Lunches at Berkeley are never boring. This week I had an engaging discussion with a colleague from out of town who asked me what I thought about statistical top down approaches to evaluating energy efficiency programs. In my excitement, I almost forgot about my local organic Persian chicken skewer.
For the uninitiated, California’s Investor Owned Utilities (the people who keep your lights on…if you live around here) spend ratepayer money to improve the energy efficiency of their customers’ homes and businesses. Think rebates for more efficient fridges, air conditioners, lighting, and furnaces. The more efficient customers are, the less energy gets consumed, which is especially valuable at peak times. For doing this, the utilities get rewarded financially for energy savings produced from the programs. The million kWh question of course is how much do these programs actually save? I’m glad you asked.
Multiple Ways of Looking at Energy Efficiency
The traditional way is to take the difference in energy consumption between the old and new gadget. If you’re really fancy you downward adjust the estimated savings by a few percent to account for free riders like me, who send in energy efficiency rebates for things they would have bought anyway. These so-called “bottom up” analyses have been shown to provide decent estimates of what is possible in terms of savings, but completely ignore human behavior. Hence, when tested for accuracy, bottom up estimates have over and over again been shown to overestimate savings. There are many factors that contribute to this bias, but the most commonly cited one is the rebound effect.
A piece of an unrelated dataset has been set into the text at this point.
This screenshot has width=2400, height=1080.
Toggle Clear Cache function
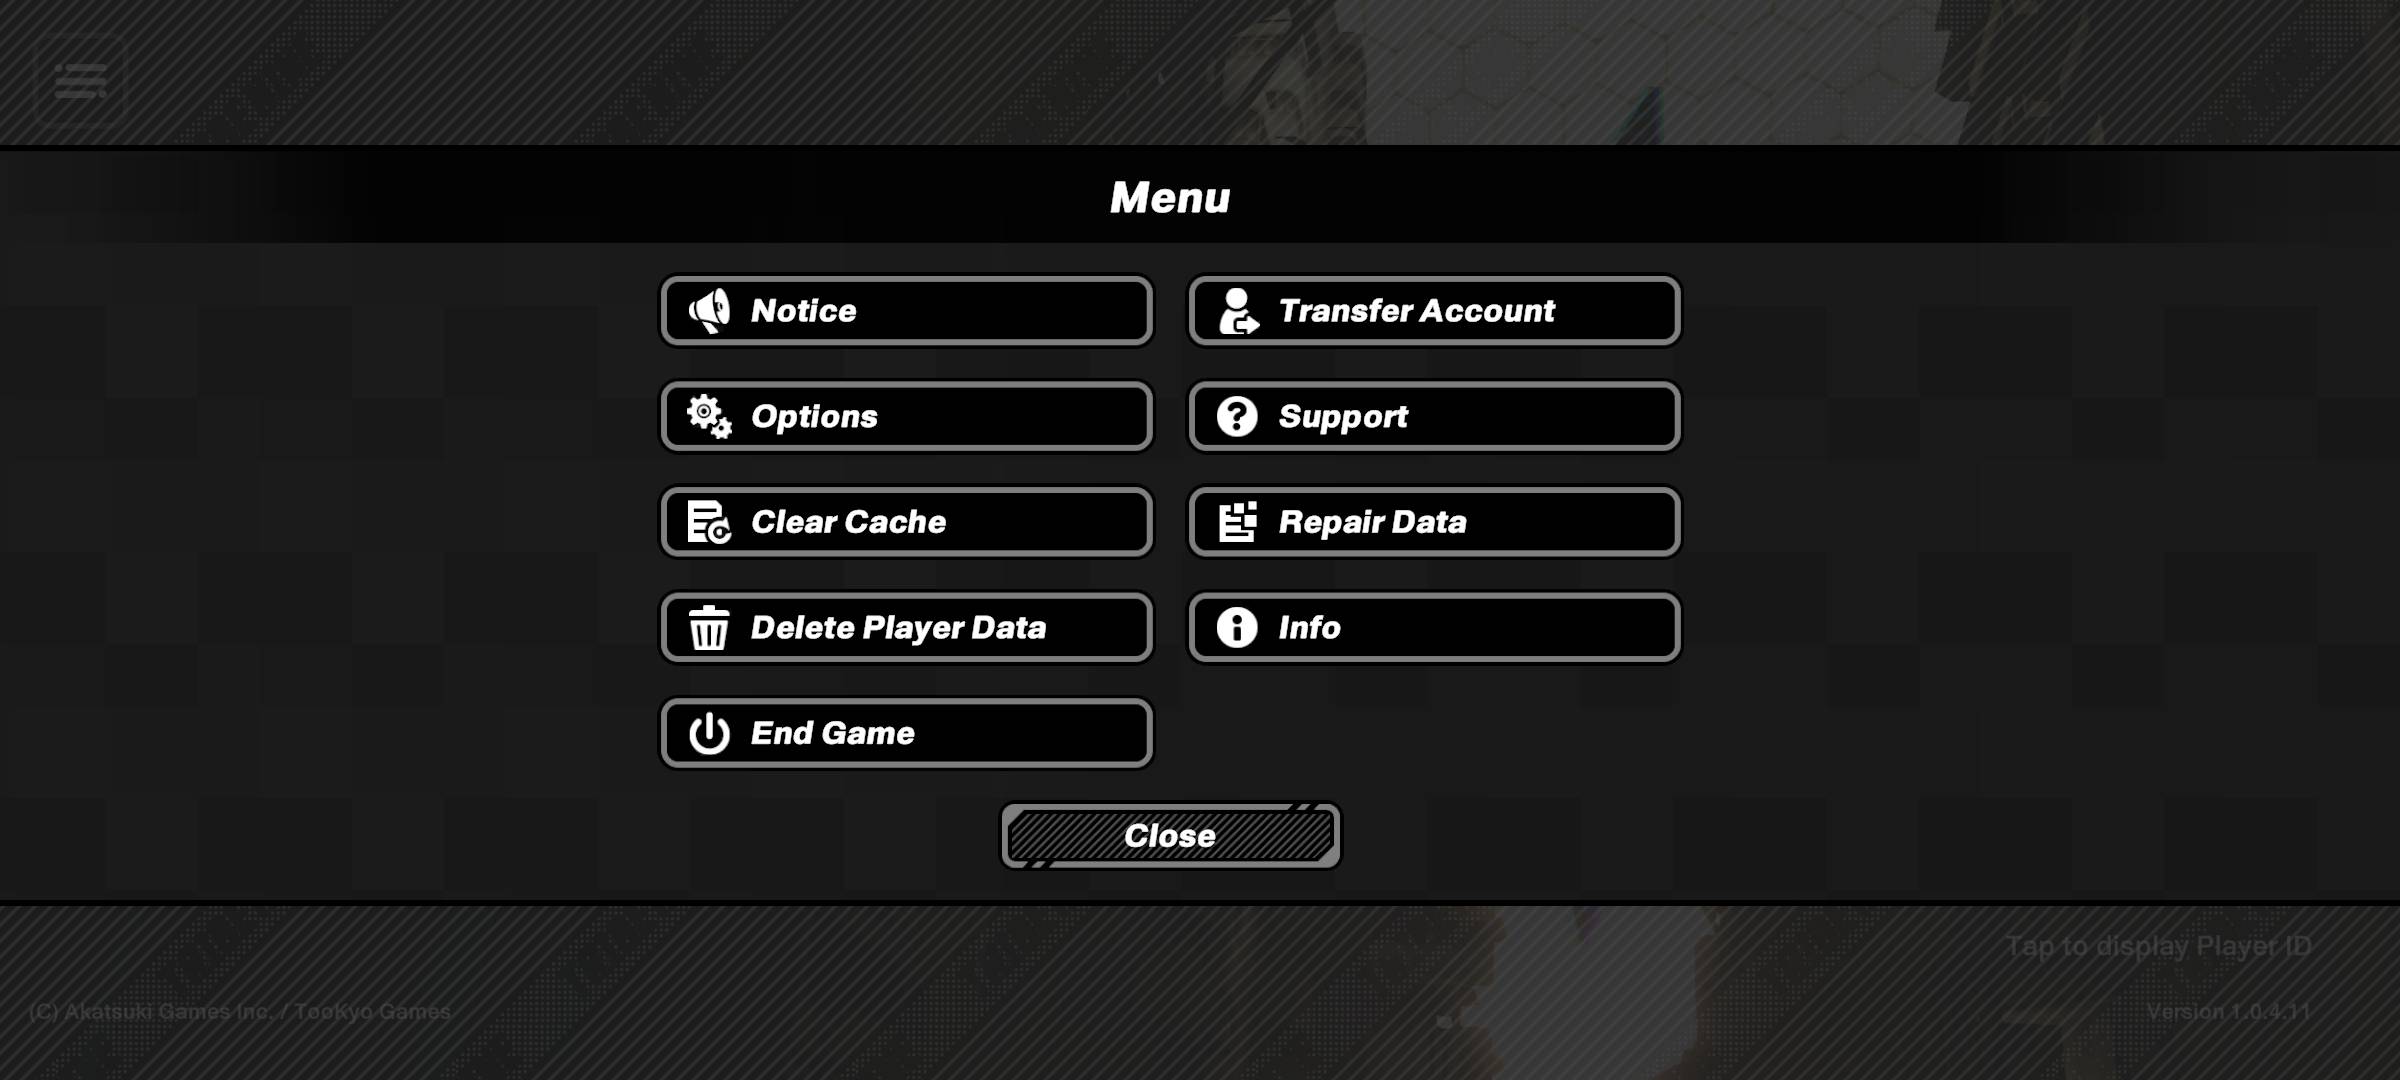click(906, 520)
Another way of course, as we have so often advocated, is using methods that have their origin in medical research. For a specific program, say a subsidy for a more efficient boiler, you give a random subset of your customers access to the subsidy and compare the energy consumption of people who had access to the program to that of the customers who didn’t. These methods have revolutionized (in a good way), the precision and validity of program evaluations. My colleagues at the Energy Institute are at the forefront of this literature and are currently teaching me (very patiently) how you do these. I am always a bit slow to the party. These methods are not easy to implement and require close collaborations with the utilities and significant upfront planning. But that is a small price to pay for high quality estimates that allow us to make the right decision as to whether to implement programs that cost ratepayers hundreds of millions of dollars.
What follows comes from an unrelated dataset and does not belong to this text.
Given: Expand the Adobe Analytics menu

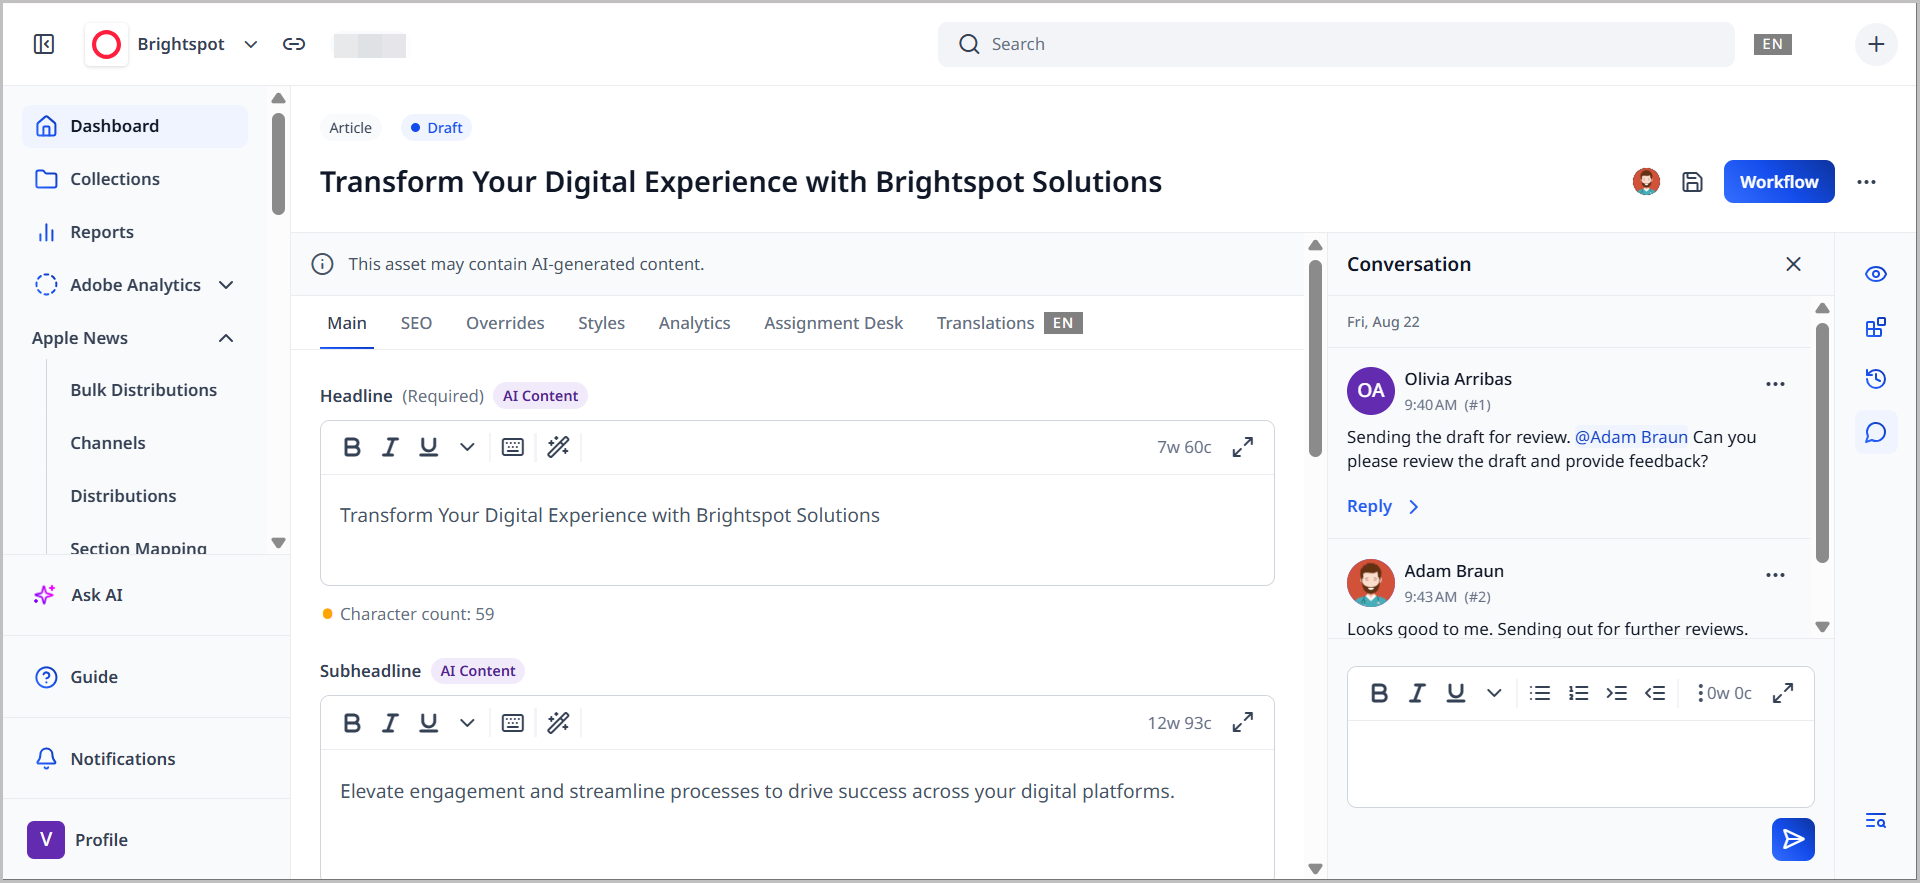Looking at the screenshot, I should click(x=226, y=285).
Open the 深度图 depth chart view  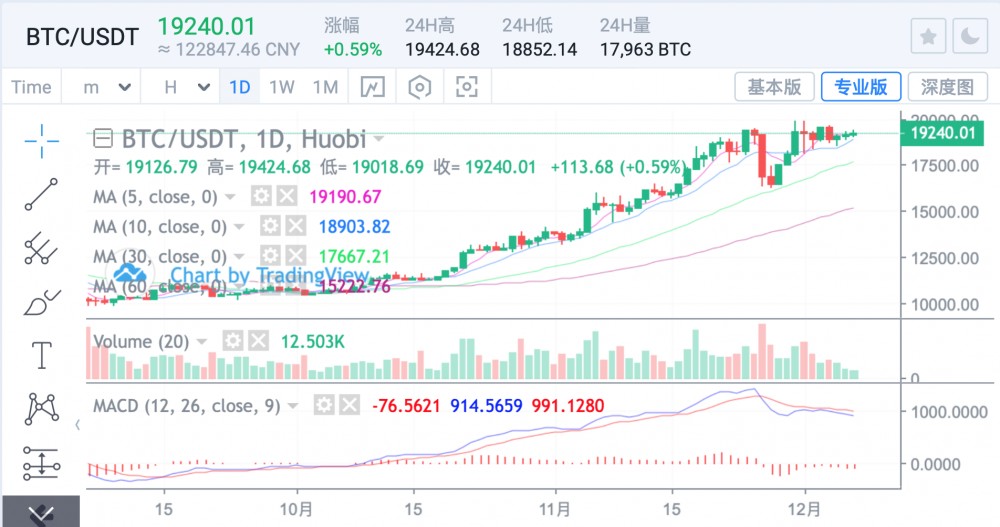[948, 87]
A third option, which has given rise to a number of evaluation exercises, is called top down measurement. The idea here is to look at average energy consumption by households in a region (say census block group) for many such regions over a long time period and use statistical models to explain what share of changes in energy consumption over time can be explained by spending on energy efficiency programs. The proponents of these methods argue that this is an inexpensive way to do evaluation, the data requirements are small, the estimates can be updated frequently, and – maybe most importantly – that these estimates include some spillover effects (if your neighbor buys a unicorn powered fridge because you did). Sounds appealing.
The big problem with the majority of these studies is that they do not worry enough about what drives differences in the spending on these programs across households. I am sure you could come up with a better laundry list, but here is mine:
- Differences in environmental attitudes (greenness)
- Targeting by the utilities of specific areas
- Energy Prices
What these aggregate methods do not allow you to do is to separate the effects of my laundry list from those of the program. Or in economics speak, they are fundamentally unidentified. No matter how fancy your computer program is, you will never be able to estimate the true effect. It’s in some sense like using an X-ray machine as a lie detector. In practice you are possibly attributing the effect of weather, for example, to programs. Cold winters make me want to be more energy efficient. It’s the winter, not the rebate that made me buy a more efficient furnace. Further, the statistical estimates are just that. They provide a point estimate (best guess) with an uncertainty band around it. And that uncertainty band, as Meredith Fowlie, Carl Blumstein and I showed, can be big enough to drive a double-wide trailer through.
Time to Stop Using 1950s Regression Models
So currently there is a lot of chatter about spending more ratepayer dollars on these studies and I frankly think that majority will not be worth the paper they are printed on. To be clear, this a problem with the method, not the people implementing them. What we have seen so far, is that the estimates often are significantly bigger than bottom up estimates, which is sometimes attributed to spillover effects, but I just don’t buy it. I think we should stop blindly applying 1950s style regression models in this context.
I am also not advocating that everything has to be done by RCT. There are recent papers using observational data in non-experimental settings that try to estimate the impacts of programs on consumption. Matt Kotchen and Grant Jacobsen’s work on building codes in Gainesville, Florida is a great example. They do a very careful comparison of energy consumption by structures built pre – and post – building code and find significant and credible effects. Lucas Davis has a number of papers in Mexico that use regression techniques to back out the efficacy of rebate programs on adoption and consumption. Judd Boomhower has a nice paper on spillover effects. They all employ 21st century methods, which allow you to make causal statements about program efficiency. These can be much cheaper to do and produce credible numbers. Let’s do more of that and work closely with utilities on implementing RCTs. It’s been a great learning experience for me and an investment worthwhile!